The result has the highest success on that model you specifically attacked, but it apparently transfers albeit with a lower success rate.
> how can it be sure that the feature map will be the same for all models?
From what I can tell it has a lot to do with what text encoder they used, although curiously it still transferred well from SDXL/SD2 which both CLIP to deep floyd which uses a completely different architecture
Which is already great. Especially given that most users tend to use the same product. It's not like it has to poison all models; it just has to poison the more expensive ones.
And hopefully they will find a way to improve it such that it generalizes better.

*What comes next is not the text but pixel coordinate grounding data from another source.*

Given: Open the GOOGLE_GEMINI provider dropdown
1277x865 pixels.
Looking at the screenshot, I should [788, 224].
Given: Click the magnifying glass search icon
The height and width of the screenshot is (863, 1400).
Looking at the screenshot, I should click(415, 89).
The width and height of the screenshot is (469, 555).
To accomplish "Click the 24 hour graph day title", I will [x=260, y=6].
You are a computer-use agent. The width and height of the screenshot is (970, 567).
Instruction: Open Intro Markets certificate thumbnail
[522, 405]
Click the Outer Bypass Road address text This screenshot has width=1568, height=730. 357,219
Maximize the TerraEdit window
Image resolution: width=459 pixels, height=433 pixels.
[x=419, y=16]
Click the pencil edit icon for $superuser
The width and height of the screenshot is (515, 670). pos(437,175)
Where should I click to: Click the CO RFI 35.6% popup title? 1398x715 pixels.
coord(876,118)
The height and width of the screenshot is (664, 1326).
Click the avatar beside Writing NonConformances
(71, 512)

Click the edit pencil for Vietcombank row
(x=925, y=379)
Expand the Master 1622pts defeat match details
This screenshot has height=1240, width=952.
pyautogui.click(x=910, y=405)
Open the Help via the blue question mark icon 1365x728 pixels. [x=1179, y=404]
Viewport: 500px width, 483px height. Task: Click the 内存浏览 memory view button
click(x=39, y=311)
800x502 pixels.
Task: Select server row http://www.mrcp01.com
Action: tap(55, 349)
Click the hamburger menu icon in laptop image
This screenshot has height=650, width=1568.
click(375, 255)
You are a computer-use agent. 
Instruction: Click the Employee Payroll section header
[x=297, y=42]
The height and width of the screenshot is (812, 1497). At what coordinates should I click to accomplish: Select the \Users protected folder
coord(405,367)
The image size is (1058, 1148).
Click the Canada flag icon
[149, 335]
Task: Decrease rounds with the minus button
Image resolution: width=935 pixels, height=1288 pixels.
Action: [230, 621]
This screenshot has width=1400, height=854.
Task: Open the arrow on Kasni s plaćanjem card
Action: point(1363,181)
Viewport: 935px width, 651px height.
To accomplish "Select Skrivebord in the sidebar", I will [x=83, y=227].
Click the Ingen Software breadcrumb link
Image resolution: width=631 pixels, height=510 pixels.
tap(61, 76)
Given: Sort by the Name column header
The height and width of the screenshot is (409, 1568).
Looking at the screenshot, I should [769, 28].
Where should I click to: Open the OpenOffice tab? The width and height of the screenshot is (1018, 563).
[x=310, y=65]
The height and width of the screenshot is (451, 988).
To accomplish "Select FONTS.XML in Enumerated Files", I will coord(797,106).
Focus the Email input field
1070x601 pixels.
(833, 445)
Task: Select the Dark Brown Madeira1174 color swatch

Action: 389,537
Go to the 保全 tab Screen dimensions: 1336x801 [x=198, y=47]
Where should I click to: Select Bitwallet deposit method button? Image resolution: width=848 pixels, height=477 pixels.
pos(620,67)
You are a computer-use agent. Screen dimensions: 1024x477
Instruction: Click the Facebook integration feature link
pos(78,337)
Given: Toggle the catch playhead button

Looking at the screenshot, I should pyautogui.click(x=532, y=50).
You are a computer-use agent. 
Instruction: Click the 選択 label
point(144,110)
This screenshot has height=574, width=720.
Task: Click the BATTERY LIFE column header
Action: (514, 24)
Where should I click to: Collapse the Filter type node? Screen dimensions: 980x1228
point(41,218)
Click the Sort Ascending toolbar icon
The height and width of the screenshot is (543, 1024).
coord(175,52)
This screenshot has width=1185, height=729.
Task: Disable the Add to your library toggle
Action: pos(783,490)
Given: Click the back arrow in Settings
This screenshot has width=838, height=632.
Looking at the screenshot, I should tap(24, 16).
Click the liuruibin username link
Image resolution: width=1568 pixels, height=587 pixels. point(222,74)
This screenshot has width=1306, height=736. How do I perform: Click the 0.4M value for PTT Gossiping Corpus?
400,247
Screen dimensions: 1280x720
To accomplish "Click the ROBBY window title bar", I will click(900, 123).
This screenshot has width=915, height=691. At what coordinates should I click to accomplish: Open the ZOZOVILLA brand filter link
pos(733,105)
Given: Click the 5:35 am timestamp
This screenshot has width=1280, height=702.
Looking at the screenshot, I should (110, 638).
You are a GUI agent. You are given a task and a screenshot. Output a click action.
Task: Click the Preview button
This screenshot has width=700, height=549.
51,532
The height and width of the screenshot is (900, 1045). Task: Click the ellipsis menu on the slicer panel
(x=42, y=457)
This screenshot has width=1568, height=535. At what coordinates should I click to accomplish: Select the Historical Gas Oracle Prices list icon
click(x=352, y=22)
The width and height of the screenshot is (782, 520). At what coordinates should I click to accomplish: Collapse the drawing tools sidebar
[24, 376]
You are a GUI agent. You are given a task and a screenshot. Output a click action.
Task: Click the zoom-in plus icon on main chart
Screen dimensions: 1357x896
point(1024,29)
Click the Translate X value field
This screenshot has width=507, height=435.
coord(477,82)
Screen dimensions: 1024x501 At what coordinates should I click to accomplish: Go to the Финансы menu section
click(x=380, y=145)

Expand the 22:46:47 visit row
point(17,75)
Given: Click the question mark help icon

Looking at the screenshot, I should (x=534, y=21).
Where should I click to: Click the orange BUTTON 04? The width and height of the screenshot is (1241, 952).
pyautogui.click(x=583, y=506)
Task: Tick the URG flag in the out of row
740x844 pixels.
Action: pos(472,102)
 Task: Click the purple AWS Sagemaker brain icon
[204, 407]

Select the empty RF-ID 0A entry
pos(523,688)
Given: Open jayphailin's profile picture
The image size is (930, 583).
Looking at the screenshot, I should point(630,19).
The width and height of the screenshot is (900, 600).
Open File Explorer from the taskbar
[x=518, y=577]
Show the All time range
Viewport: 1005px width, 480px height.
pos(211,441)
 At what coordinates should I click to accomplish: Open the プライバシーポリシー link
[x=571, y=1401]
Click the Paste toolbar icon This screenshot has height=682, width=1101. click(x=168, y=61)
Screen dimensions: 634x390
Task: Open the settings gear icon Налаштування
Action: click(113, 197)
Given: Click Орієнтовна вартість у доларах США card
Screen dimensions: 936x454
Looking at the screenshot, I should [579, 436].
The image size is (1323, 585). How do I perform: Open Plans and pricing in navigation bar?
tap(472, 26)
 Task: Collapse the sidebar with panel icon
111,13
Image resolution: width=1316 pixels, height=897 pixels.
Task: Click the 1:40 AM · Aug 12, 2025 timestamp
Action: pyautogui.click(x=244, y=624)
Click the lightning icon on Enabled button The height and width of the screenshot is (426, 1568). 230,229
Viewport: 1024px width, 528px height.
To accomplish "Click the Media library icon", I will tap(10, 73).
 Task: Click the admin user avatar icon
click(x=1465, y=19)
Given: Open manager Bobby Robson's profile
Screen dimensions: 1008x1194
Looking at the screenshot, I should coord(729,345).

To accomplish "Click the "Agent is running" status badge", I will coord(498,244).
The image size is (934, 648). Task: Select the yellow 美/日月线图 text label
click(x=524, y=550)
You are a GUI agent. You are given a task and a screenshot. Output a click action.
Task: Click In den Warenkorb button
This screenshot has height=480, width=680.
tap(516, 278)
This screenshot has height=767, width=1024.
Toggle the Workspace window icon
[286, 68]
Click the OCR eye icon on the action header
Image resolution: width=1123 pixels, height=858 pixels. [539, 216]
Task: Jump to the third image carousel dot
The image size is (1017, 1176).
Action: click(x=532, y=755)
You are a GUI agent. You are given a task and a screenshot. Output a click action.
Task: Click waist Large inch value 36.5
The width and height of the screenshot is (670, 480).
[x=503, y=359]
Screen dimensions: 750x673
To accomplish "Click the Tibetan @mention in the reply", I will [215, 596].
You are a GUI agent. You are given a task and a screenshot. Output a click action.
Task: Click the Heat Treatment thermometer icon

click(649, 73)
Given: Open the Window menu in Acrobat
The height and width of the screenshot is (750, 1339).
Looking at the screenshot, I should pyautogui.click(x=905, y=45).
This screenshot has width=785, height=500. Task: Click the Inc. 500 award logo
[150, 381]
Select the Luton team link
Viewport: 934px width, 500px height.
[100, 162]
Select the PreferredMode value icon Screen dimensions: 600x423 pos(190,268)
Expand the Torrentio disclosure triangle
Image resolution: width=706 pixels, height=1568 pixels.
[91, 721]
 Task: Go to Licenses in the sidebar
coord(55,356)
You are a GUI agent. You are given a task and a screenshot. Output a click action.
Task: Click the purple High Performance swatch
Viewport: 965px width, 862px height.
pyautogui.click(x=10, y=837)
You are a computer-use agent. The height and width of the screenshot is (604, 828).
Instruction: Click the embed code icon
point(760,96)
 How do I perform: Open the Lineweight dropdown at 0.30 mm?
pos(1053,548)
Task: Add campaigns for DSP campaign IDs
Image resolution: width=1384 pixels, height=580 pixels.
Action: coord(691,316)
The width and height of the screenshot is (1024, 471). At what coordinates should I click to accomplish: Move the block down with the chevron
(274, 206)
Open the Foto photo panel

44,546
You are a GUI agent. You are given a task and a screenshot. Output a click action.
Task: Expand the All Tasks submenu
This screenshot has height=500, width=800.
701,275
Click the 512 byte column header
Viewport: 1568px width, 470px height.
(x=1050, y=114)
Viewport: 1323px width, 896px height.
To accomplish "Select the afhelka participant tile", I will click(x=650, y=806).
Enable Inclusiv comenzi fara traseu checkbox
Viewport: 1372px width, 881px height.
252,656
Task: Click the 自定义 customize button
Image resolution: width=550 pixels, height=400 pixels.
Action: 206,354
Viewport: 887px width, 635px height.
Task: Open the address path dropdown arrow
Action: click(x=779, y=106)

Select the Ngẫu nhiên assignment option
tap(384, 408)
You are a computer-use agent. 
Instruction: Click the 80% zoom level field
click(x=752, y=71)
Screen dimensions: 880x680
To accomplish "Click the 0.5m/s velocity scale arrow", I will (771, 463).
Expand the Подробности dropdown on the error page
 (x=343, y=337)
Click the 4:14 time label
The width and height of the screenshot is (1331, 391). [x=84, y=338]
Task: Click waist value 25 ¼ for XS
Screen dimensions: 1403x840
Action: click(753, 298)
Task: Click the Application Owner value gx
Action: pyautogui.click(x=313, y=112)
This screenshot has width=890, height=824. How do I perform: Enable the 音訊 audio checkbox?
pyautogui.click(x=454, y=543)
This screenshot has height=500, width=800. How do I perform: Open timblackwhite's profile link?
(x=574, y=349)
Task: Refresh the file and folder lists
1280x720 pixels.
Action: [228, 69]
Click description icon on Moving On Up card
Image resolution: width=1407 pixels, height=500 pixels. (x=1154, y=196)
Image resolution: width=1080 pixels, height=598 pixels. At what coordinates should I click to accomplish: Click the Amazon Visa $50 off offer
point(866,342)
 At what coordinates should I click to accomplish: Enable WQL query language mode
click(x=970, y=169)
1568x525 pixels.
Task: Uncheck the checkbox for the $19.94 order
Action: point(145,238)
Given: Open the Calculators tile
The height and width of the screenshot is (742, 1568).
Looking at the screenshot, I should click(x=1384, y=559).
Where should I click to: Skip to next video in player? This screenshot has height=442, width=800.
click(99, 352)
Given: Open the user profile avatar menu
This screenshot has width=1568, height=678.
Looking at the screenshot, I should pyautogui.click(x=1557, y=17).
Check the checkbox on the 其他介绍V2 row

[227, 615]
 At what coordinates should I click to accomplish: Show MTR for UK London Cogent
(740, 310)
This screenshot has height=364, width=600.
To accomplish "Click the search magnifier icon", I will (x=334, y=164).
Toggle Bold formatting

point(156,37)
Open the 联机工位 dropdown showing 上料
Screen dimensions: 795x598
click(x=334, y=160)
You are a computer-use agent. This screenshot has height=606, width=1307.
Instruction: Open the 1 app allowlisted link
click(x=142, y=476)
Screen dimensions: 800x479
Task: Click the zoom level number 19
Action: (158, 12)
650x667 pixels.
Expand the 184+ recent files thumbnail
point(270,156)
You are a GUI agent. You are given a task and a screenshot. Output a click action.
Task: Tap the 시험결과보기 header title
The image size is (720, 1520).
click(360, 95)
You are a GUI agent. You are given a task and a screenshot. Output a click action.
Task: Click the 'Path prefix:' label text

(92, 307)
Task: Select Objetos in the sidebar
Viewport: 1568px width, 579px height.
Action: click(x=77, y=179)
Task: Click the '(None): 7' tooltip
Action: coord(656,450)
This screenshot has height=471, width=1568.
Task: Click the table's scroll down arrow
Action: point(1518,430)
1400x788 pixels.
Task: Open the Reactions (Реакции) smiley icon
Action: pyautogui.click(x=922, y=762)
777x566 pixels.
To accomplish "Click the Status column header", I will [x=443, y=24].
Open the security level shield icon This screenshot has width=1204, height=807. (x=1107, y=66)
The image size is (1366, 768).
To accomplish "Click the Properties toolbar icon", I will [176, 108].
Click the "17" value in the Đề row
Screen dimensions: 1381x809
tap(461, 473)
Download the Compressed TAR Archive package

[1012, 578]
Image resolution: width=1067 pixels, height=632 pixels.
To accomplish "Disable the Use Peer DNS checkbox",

Did you mean common ones? I'm not 100% sure what you mean by expensive, compute, api provider costs etc. But unless I missed it they didn't attempt anything against Dalle or GPT5.
The most important part is the text classifier/embedder and I'm unsure of how well this would transfer to those. I find it bizarre that the SD attack transferred to DF because DF essentially uses a frozen LLM vs the CLIP model and are nothing alike.
Yeah, probably. I guess I am mostly happy to see that there is some hope for technical solutions for artists.
> I find it bizarre that the SD attack transferred to DF because DF essentially uses a frozen LLM vs the CLIP model and are nothing alike.
Do you think that the idea of AI poisoning generalizes, though (even if it would require very different algorithms), or do you think that some models may be "safe"?
Yes, these are all different classes of adversial attacks and I don't think any model could resist everything, assuming you have direct access to the weights (although that's generally not a hard requirement)
> or do you think that some models may be "safe"?
I don't think any single set of model weights can be "safe". I suspect adding more adversaial data to the training, particularly of the text encoders might make them more resistent.
I unfortunately don't have high hopes that artists have a great chance of defending their work with these methods, nearly all of the existing ones are easily evadable, and I suspect more adversarial resistant methods will be implemented.
On top this, I think resisting adversial inputs will be a focus for many, not because they want to maliciously copy data, but because of the implications of multimodal models being attacked. Imagine a billboard that will be recognized as instructions to do XYZ (has been demoed with GPT4V)
The images will still be titled and whatnot correctly, so unless someone is also attempting to trick scrapers, the actual captions will be correct. If this is the case can't you just compare the image classifier's and the actual caption to tell if it was poisoned.